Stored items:
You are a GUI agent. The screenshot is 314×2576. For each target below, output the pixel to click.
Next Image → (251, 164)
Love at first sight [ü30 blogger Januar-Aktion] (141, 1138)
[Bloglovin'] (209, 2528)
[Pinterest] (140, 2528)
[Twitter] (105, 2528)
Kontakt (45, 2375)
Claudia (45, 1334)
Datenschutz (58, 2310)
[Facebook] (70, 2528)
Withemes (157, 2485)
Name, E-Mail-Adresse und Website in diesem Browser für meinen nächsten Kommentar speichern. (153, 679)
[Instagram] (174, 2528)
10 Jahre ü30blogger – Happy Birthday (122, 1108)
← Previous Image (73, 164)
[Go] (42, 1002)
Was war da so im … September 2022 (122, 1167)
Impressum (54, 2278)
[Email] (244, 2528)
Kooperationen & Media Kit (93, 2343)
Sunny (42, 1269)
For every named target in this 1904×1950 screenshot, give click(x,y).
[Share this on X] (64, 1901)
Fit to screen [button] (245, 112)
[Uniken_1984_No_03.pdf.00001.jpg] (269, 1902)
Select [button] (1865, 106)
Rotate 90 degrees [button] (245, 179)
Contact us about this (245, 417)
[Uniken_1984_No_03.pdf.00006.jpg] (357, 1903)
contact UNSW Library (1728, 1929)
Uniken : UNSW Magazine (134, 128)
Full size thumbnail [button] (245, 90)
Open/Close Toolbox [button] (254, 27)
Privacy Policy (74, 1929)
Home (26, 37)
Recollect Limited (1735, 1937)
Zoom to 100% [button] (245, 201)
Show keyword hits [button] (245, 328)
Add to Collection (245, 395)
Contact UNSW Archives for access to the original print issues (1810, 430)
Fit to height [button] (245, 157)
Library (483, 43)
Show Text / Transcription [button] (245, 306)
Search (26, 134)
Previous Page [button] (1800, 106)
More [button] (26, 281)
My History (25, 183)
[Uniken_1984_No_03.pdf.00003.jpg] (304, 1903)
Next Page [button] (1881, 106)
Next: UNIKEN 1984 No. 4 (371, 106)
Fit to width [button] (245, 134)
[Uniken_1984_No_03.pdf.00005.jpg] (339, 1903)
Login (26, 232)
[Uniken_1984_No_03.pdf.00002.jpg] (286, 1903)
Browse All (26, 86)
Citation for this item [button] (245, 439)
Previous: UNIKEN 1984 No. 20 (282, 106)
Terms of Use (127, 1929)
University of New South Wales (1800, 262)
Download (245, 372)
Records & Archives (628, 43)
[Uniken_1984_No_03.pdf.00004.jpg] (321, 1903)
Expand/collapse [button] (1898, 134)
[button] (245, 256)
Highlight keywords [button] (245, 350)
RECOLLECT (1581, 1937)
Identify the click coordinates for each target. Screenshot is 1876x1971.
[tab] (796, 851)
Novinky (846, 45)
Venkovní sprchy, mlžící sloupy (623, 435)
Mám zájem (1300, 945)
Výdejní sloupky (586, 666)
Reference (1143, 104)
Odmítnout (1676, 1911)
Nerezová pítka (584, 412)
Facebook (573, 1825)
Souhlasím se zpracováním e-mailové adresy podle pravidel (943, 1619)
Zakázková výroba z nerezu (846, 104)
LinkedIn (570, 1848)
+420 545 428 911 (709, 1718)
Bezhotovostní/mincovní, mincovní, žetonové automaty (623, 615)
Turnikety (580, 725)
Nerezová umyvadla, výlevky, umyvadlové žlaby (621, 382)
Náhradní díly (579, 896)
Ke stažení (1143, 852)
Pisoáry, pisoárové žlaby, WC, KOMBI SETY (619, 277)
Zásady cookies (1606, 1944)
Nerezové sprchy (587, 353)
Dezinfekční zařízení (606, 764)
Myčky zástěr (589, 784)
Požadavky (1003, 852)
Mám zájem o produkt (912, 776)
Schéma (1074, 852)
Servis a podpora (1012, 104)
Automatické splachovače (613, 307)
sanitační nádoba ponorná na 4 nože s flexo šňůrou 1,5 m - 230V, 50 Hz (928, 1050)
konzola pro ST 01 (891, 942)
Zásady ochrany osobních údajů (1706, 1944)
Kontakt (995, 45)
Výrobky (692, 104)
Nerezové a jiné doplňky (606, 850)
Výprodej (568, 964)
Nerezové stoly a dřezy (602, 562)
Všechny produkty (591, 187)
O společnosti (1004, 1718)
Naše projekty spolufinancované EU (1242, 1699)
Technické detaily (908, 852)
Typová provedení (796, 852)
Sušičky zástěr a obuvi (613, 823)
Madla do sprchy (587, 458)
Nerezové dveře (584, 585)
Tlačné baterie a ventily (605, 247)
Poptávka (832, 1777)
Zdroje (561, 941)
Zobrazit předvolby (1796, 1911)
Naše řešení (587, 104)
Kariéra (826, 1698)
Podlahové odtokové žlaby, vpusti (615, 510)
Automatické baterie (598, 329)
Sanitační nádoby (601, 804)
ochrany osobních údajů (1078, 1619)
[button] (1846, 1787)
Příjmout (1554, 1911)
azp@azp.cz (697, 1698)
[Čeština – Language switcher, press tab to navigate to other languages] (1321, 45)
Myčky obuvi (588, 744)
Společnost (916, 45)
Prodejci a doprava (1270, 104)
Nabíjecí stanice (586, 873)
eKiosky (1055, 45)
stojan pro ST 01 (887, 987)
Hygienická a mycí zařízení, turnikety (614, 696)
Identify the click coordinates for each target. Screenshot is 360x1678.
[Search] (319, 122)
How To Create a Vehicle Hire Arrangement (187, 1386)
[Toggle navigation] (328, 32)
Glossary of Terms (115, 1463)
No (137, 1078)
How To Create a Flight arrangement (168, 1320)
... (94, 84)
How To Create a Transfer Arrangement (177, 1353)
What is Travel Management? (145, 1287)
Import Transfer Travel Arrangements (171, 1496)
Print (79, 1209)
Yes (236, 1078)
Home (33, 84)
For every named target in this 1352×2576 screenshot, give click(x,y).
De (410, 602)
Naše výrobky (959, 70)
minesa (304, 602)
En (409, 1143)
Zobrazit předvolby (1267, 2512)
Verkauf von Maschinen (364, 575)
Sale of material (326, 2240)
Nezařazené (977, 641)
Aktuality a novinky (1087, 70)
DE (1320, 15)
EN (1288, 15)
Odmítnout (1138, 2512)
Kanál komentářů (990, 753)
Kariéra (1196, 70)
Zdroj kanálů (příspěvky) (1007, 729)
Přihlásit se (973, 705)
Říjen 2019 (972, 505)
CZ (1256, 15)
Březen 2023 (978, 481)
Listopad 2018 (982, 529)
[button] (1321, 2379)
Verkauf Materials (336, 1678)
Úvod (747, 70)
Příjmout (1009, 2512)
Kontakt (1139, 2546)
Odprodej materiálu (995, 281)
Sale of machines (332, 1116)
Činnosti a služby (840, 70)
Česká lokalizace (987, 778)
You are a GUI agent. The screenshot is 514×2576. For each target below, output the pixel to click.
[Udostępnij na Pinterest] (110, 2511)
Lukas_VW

» **WHAT IS NEEDED**
Give all the entries again exactly; leave none out.

» **FINISHED TASK**
You are a GUI agent. The screenshot is 314×2576. For each target below, output the pixel to click.
Next Image → (251, 164)
Love at first sight [ü30 blogger Januar-Aktion] (141, 1138)
[Bloglovin'] (209, 2528)
[Pinterest] (140, 2528)
[Twitter] (105, 2528)
Kontakt (45, 2375)
Claudia (45, 1334)
Datenschutz (58, 2310)
[Facebook] (70, 2528)
Withemes (157, 2485)
Name, E-Mail-Adresse und Website in diesem Browser für meinen nächsten Kommentar speichern. (153, 679)
[Instagram] (174, 2528)
10 Jahre ü30blogger – Happy Birthday (122, 1108)
← Previous Image (73, 164)
[Go] (42, 1002)
Was war da so im … September 2022 (122, 1167)
Impressum (54, 2278)
[Email] (244, 2528)
Kooperationen & Media Kit (93, 2343)
Sunny (42, 1269)
For every named target in this 1904×1950 screenshot, give click(x,y).
[Share this on X] (64, 1901)
Fit to screen [button] (245, 112)
[Uniken_1984_No_03.pdf.00001.jpg] (269, 1902)
Select [button] (1865, 106)
Rotate 90 degrees [button] (245, 179)
Contact us about this (245, 417)
[Uniken_1984_No_03.pdf.00006.jpg] (357, 1903)
contact UNSW Library (1728, 1929)
Uniken : UNSW Magazine (134, 128)
Full size thumbnail [button] (245, 90)
Open/Close Toolbox [button] (254, 27)
Privacy Policy (74, 1929)
Home (26, 37)
Recollect Limited (1735, 1937)
Zoom to 100% [button] (245, 201)
Show keyword hits [button] (245, 328)
Add to Collection (245, 395)
Contact UNSW Archives for access to the original print issues (1810, 430)
Fit to height [button] (245, 157)
Library (483, 43)
Show Text / Transcription [button] (245, 306)
Search (26, 134)
Previous Page [button] (1800, 106)
More [button] (26, 281)
My History (25, 183)
[Uniken_1984_No_03.pdf.00003.jpg] (304, 1903)
Next Page [button] (1881, 106)
Next: UNIKEN 1984 No. 4 (371, 106)
Fit to width [button] (245, 134)
[Uniken_1984_No_03.pdf.00005.jpg] (339, 1903)
Login (26, 232)
[Uniken_1984_No_03.pdf.00002.jpg] (286, 1903)
Browse All (26, 86)
Citation for this item [button] (245, 439)
Previous: UNIKEN 1984 No. 20 (282, 106)
Terms of Use (127, 1929)
University of New South Wales (1800, 262)
Download (245, 372)
Records & Archives (628, 43)
[Uniken_1984_No_03.pdf.00004.jpg] (321, 1903)
Expand/collapse [button] (1898, 134)
[button] (245, 256)
Highlight keywords [button] (245, 350)
RECOLLECT (1581, 1937)
Identify the click coordinates for each target. Screenshot is 1876x1971.
[tab] (796, 851)
Novinky (846, 45)
Venkovní sprchy, mlžící sloupy (623, 435)
Mám zájem (1300, 945)
Výdejní sloupky (586, 666)
Reference (1143, 104)
Odmítnout (1676, 1911)
Nerezová pítka (584, 412)
Facebook (573, 1825)
Souhlasím se zpracováním e-mailové adresy podle pravidel (943, 1619)
Zakázková výroba z nerezu (846, 104)
LinkedIn (570, 1848)
+420 545 428 911 (709, 1718)
Bezhotovostní/mincovní, mincovní, žetonové automaty (623, 615)
Turnikety (580, 725)
Nerezová umyvadla, výlevky, umyvadlové žlaby (621, 382)
Náhradní díly (579, 896)
Ke stažení (1143, 852)
Pisoáry, pisoárové žlaby, WC, KOMBI SETY (619, 277)
Zásady cookies (1606, 1944)
Nerezové sprchy (587, 353)
Dezinfekční zařízení (606, 764)
Myčky zástěr (589, 784)
Požadavky (1003, 852)
Mám zájem o produkt (912, 776)
Schéma (1074, 852)
Servis a podpora (1012, 104)
Automatické splachovače (613, 307)
sanitační nádoba ponorná na 4 nože s flexo šňůrou 1,5 m - 230V, 50 Hz (928, 1050)
konzola pro ST 01 (891, 942)
Zásady ochrany osobních údajů (1706, 1944)
Kontakt (995, 45)
Výrobky (692, 104)
Nerezové a jiné doplňky (606, 850)
Výprodej (568, 964)
Nerezové stoly a dřezy (602, 562)
Všechny produkty (591, 187)
O společnosti (1004, 1718)
Naše projekty spolufinancované EU (1242, 1699)
Technické detaily (908, 852)
Typová provedení (796, 852)
Sušičky zástěr a obuvi (613, 823)
Madla do sprchy (587, 458)
Nerezové dveře (584, 585)
Tlačné baterie a ventily (605, 247)
Poptávka (832, 1777)
Zdroje (561, 941)
Zobrazit předvolby (1796, 1911)
Naše řešení (587, 104)
Kariéra (826, 1698)
Podlahové odtokové žlaby, vpusti (615, 510)
Automatické baterie (598, 329)
Sanitační nádoby (601, 804)
ochrany osobních údajů (1078, 1619)
[button] (1846, 1787)
Příjmout (1554, 1911)
azp@azp.cz (697, 1698)
[Čeština – Language switcher, press tab to navigate to other languages] (1321, 45)
Myčky obuvi (588, 744)
Společnost (916, 45)
Prodejci a doprava (1270, 104)
Nabíjecí stanice (586, 873)
eKiosky (1055, 45)
stojan pro ST 01 (887, 987)
Hygienická a mycí zařízení, turnikety (614, 696)
Identify the click coordinates for each target. Screenshot is 360x1678.
[Search] (319, 122)
How To Create a Vehicle Hire Arrangement (187, 1386)
[Toggle navigation] (328, 32)
Glossary of Terms (115, 1463)
No (137, 1078)
How To Create a Flight arrangement (168, 1320)
... (94, 84)
How To Create a Transfer Arrangement (177, 1353)
What is Travel Management? (145, 1287)
Import Transfer Travel Arrangements (171, 1496)
Print (79, 1209)
Yes (236, 1078)
Home (33, 84)
For every named target in this 1352×2576 screenshot, give click(x,y).
De (410, 602)
Naše výrobky (959, 70)
minesa (304, 602)
En (409, 1143)
Zobrazit předvolby (1267, 2512)
Verkauf von Maschinen (364, 575)
Sale of material (326, 2240)
Nezařazené (977, 641)
Aktuality a novinky (1087, 70)
DE (1320, 15)
EN (1288, 15)
Odmítnout (1138, 2512)
Kanál komentářů (990, 753)
Kariéra (1196, 70)
Zdroj kanálů (příspěvky) (1007, 729)
Přihlásit se (973, 705)
Říjen 2019 (972, 505)
CZ (1256, 15)
Březen 2023 (978, 481)
Listopad 2018 (982, 529)
[button] (1321, 2379)
Verkauf Materials (336, 1678)
Úvod (747, 70)
Příjmout (1009, 2512)
Kontakt (1139, 2546)
Odprodej materiálu (995, 281)
Sale of machines (332, 1116)
Činnosti a služby (840, 70)
Česká lokalizace (987, 778)
You are a GUI agent. The screenshot is 514×2576. For each target below, output the pixel to click.
[Udostępnij na Pinterest] (110, 2511)
Lukas_VW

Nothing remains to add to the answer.